== REQUIREMENT ==
Please report every line in the material below where the word "beside" is found.

== MATERIAL SHOWN ==
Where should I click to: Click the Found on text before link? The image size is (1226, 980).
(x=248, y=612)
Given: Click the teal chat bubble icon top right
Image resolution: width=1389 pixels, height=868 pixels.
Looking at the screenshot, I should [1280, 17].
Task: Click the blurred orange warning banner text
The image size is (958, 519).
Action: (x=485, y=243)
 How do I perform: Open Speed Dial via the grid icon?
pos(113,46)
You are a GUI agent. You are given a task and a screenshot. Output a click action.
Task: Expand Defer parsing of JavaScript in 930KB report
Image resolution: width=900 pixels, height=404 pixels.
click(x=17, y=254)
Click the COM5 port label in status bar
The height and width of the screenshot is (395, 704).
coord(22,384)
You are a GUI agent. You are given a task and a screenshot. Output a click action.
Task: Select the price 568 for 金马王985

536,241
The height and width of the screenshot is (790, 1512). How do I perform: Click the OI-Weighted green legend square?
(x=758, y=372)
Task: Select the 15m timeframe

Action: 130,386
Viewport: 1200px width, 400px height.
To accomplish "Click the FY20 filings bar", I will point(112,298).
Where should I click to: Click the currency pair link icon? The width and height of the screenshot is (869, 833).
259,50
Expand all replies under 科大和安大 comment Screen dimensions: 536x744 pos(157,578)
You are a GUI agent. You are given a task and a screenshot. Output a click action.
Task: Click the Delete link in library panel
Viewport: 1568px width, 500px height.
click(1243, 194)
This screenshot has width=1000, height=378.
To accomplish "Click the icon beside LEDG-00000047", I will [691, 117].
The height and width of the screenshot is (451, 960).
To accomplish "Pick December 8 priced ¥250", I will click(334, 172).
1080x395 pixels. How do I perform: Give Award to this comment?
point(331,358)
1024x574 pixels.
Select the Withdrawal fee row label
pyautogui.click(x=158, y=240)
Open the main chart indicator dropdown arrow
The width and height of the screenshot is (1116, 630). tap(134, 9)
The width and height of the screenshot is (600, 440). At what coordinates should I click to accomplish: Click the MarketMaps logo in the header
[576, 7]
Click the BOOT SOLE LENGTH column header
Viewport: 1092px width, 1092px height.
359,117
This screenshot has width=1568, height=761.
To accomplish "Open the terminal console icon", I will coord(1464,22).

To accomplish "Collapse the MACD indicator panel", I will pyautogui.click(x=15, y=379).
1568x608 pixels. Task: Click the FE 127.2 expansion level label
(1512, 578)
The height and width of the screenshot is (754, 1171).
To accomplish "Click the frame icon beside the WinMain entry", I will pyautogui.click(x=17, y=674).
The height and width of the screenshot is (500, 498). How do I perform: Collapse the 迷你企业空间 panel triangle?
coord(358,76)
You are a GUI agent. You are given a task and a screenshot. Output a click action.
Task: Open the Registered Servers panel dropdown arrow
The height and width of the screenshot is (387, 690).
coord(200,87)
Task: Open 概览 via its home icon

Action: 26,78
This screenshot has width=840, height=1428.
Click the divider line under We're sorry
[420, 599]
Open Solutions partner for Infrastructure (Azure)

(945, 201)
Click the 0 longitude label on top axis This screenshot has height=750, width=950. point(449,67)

== TASK SOLUTION ==
To accomplish "Click the icon beside LEDG-00000047", I will [691, 117].
To accomplish "Click the frame icon beside the WinMain entry", I will pyautogui.click(x=17, y=674).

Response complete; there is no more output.